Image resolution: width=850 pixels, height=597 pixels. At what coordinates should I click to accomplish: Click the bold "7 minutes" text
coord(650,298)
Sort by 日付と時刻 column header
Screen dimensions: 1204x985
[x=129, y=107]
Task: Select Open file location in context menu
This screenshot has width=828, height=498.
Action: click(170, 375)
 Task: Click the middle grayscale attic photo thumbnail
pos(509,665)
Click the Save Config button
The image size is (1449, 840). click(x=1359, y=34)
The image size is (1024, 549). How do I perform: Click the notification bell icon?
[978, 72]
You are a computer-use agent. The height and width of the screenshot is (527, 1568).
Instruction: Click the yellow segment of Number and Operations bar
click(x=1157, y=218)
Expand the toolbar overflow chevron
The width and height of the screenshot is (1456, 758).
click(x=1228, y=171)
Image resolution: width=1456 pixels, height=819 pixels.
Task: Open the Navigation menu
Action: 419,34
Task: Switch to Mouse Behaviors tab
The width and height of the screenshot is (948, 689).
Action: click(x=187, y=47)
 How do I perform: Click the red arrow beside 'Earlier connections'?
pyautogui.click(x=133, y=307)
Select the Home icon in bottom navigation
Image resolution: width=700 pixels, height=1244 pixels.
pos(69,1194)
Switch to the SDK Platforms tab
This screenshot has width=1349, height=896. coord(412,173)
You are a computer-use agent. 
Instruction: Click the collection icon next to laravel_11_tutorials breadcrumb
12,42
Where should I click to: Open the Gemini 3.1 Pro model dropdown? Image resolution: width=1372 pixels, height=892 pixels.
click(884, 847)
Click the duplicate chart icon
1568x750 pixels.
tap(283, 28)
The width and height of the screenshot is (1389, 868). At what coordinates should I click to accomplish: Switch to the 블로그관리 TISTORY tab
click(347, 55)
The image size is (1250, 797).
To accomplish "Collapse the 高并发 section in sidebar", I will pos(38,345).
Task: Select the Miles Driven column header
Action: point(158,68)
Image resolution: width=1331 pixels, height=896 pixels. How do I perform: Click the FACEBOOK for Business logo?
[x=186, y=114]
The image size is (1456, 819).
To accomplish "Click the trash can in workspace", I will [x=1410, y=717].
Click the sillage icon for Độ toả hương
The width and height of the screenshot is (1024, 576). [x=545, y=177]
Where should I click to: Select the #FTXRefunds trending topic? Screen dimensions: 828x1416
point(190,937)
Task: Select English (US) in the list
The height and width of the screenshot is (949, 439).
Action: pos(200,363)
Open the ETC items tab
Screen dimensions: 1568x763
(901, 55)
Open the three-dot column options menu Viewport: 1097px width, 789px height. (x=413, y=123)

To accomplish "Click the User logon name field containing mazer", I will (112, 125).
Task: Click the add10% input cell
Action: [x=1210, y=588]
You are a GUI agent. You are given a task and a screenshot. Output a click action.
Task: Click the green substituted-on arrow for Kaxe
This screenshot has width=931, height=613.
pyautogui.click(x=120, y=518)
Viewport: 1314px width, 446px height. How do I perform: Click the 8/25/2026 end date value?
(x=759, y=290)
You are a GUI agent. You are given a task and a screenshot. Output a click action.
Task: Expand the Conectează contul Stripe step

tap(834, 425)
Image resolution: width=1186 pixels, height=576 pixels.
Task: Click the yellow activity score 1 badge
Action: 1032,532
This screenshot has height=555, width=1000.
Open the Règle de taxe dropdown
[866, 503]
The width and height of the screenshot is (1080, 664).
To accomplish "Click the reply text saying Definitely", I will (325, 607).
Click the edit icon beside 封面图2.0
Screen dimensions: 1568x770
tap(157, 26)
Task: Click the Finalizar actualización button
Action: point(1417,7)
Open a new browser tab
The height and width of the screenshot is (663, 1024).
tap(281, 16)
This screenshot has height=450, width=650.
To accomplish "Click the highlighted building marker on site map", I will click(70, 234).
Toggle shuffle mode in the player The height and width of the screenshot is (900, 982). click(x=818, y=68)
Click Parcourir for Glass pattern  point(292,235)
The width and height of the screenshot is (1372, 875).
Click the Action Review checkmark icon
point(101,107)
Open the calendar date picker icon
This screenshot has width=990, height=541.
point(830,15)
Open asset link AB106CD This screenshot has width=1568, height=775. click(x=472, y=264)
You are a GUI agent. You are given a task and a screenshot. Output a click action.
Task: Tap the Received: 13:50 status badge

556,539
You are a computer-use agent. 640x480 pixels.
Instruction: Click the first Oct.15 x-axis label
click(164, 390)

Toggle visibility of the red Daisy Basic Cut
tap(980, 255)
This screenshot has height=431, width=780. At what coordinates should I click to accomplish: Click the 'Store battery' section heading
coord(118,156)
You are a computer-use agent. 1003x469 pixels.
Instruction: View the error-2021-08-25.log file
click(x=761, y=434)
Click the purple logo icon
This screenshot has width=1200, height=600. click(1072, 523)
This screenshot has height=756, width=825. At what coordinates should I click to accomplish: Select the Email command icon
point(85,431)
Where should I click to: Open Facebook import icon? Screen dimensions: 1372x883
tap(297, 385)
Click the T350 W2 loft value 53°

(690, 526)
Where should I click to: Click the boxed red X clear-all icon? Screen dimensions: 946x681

» WHAT IS ASKED
Lay out every line of the entries above as a numbered list, leaving out the blank lines.

» RESPONSE TO THIS TASK
1. Image resolution: width=850 pixels, height=597 pixels. At what coordinates should I click to accomplish: Click the bold "7 minutes" text
2. coord(650,298)
3. Sort by 日付と時刻 column header
4. Screen dimensions: 1204x985
5. [x=129, y=107]
6. Task: Select Open file location in context menu
7. This screenshot has width=828, height=498.
8. Action: click(170, 375)
9.  Task: Click the middle grayscale attic photo thumbnail
10. pos(509,665)
11. Click the Save Config button
12. The image size is (1449, 840). click(x=1359, y=34)
13. The image size is (1024, 549). How do I perform: Click the notification bell icon?
14. [978, 72]
15. You are a computer-use agent. The height and width of the screenshot is (527, 1568).
16. Instruction: Click the yellow segment of Number and Operations bar
17. click(x=1157, y=218)
18. Expand the toolbar overflow chevron
19. The width and height of the screenshot is (1456, 758).
20. click(x=1228, y=171)
21. Image resolution: width=1456 pixels, height=819 pixels.
22. Task: Open the Navigation menu
23. Action: 419,34
24. Task: Switch to Mouse Behaviors tab
25. The width and height of the screenshot is (948, 689).
26. Action: click(x=187, y=47)
27.  How do I perform: Click the red arrow beside 'Earlier connections'?
28. pyautogui.click(x=133, y=307)
29. Select the Home icon in bottom navigation
30. Image resolution: width=700 pixels, height=1244 pixels.
31. pos(69,1194)
32. Switch to the SDK Platforms tab
33. This screenshot has width=1349, height=896. coord(412,173)
34. You are a computer-use agent. 
35. Instruction: Click the collection icon next to laravel_11_tutorials breadcrumb
36. 12,42
37. Where should I click to: Open the Gemini 3.1 Pro model dropdown? Image resolution: width=1372 pixels, height=892 pixels.
38. click(884, 847)
39. Click the duplicate chart icon
40. 1568x750 pixels.
41. tap(283, 28)
42. The width and height of the screenshot is (1389, 868). At what coordinates should I click to accomplish: Switch to the 블로그관리 TISTORY tab
43. click(347, 55)
44. The image size is (1250, 797).
45. To accomplish "Collapse the 高并发 section in sidebar", I will pos(38,345).
46. Task: Select the Miles Driven column header
47. Action: point(158,68)
48. Image resolution: width=1331 pixels, height=896 pixels. How do I perform: Click the FACEBOOK for Business logo?
49. [x=186, y=114]
50. The image size is (1456, 819).
51. To accomplish "Click the trash can in workspace", I will [x=1410, y=717].
52. Click the sillage icon for Độ toả hương
53. The width and height of the screenshot is (1024, 576). [x=545, y=177]
54. Where should I click to: Select the #FTXRefunds trending topic? Screen dimensions: 828x1416
55. point(190,937)
56. Task: Select English (US) in the list
57. The height and width of the screenshot is (949, 439).
58. Action: pos(200,363)
59. Open the ETC items tab
60. Screen dimensions: 1568x763
61. (901, 55)
62. Open the three-dot column options menu Viewport: 1097px width, 789px height. (x=413, y=123)
63. To accomplish "Click the User logon name field containing mazer", I will (112, 125).
64. Task: Click the add10% input cell
65. Action: [x=1210, y=588]
66. You are a GUI agent. You are given a task and a screenshot. Output a click action.
67. Task: Click the green substituted-on arrow for Kaxe
68. This screenshot has width=931, height=613.
69. pyautogui.click(x=120, y=518)
70. Viewport: 1314px width, 446px height. How do I perform: Click the 8/25/2026 end date value?
71. (x=759, y=290)
72. You are a GUI agent. You are given a task and a screenshot. Output a click action.
73. Task: Expand the Conectează contul Stripe step
74. tap(834, 425)
75. Image resolution: width=1186 pixels, height=576 pixels.
76. Task: Click the yellow activity score 1 badge
77. Action: 1032,532
78. This screenshot has height=555, width=1000.
79. Open the Règle de taxe dropdown
80. [866, 503]
81. The width and height of the screenshot is (1080, 664).
82. To accomplish "Click the reply text saying Definitely", I will (325, 607).
83. Click the edit icon beside 封面图2.0
84. Screen dimensions: 1568x770
85. tap(157, 26)
86. Task: Click the Finalizar actualización button
87. Action: point(1417,7)
88. Open a new browser tab
89. The height and width of the screenshot is (663, 1024).
90. tap(281, 16)
91. This screenshot has height=450, width=650.
92. To accomplish "Click the highlighted building marker on site map", I will click(70, 234).
93. Toggle shuffle mode in the player The height and width of the screenshot is (900, 982). click(x=818, y=68)
94. Click Parcourir for Glass pattern  point(292,235)
95. The width and height of the screenshot is (1372, 875).
96. Click the Action Review checkmark icon
97. point(101,107)
98. Open the calendar date picker icon
99. This screenshot has width=990, height=541.
100. point(830,15)
101. Open asset link AB106CD This screenshot has width=1568, height=775. click(x=472, y=264)
102. You are a GUI agent. You are given a task and a screenshot. Output a click action.
103. Task: Tap the Received: 13:50 status badge
104. 556,539
105. You are a computer-use agent. 640x480 pixels.
106. Instruction: Click the first Oct.15 x-axis label
107. click(164, 390)
108. Toggle visibility of the red Daisy Basic Cut
109. tap(980, 255)
110. This screenshot has height=431, width=780. At what coordinates should I click to accomplish: Click the 'Store battery' section heading
111. coord(118,156)
112. You are a computer-use agent. 1003x469 pixels.
113. Instruction: View the error-2021-08-25.log file
114. click(x=761, y=434)
115. Click the purple logo icon
116. This screenshot has width=1200, height=600. click(1072, 523)
117. This screenshot has height=756, width=825. At what coordinates should I click to accomplish: Select the Email command icon
118. point(85,431)
119. Where should I click to: Open Facebook import icon? Screen dimensions: 1372x883
120. tap(297, 385)
121. Click the T350 W2 loft value 53°
122. (690, 526)
123. Where should I click to: Click the boxed red X clear-all icon? Screen dimensions: 946x681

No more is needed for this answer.